- RECORD EXTRACTS -
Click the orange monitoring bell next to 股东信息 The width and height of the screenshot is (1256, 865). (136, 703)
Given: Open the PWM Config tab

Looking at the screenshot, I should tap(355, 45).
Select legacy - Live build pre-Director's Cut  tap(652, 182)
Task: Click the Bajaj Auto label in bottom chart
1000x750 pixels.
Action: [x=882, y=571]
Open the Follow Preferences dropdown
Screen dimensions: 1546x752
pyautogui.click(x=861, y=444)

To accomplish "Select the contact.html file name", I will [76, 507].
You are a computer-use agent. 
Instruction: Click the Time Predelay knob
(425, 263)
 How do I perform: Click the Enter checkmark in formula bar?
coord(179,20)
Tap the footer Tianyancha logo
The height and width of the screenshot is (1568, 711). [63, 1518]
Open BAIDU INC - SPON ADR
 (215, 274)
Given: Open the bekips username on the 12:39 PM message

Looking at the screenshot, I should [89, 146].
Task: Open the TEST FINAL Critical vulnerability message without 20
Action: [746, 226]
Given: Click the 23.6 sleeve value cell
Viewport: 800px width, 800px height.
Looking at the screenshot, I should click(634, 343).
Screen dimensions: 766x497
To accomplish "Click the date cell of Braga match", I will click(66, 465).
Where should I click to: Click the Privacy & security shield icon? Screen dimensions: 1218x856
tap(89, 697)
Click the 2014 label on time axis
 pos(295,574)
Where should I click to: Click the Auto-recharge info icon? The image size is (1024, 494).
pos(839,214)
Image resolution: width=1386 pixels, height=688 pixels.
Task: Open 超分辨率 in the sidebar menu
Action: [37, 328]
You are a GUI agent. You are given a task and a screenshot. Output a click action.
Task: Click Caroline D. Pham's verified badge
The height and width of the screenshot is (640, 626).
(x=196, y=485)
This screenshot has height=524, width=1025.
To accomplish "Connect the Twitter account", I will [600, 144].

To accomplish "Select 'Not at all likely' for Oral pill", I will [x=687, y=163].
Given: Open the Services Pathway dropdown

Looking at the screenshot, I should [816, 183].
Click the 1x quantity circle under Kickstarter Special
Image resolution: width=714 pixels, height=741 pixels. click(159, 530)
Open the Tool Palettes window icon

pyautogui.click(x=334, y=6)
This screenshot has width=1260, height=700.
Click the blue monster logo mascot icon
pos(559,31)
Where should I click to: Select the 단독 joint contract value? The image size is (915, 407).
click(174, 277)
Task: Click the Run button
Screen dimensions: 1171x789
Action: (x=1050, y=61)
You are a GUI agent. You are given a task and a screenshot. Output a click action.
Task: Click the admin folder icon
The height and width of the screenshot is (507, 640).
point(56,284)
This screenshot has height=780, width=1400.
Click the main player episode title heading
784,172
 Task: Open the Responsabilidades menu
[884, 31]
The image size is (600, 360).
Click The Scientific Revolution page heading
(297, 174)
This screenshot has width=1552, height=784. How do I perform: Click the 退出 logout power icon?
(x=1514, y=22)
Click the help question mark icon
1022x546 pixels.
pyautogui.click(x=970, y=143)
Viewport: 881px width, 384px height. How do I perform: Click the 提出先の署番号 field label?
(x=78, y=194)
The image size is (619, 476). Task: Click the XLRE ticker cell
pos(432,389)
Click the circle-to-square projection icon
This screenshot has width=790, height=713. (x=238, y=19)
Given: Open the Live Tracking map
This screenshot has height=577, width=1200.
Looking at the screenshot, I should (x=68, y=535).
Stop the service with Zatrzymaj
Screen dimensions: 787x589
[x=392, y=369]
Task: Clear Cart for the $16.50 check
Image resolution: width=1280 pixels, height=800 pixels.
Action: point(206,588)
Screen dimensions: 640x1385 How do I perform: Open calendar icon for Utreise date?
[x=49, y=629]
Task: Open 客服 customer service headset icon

- WHAT YOU SHOULD DO -
Some lines of the data above may hold the word "accomplish"; report how many do, and nothing else.

- YOUR RESPONSE -
4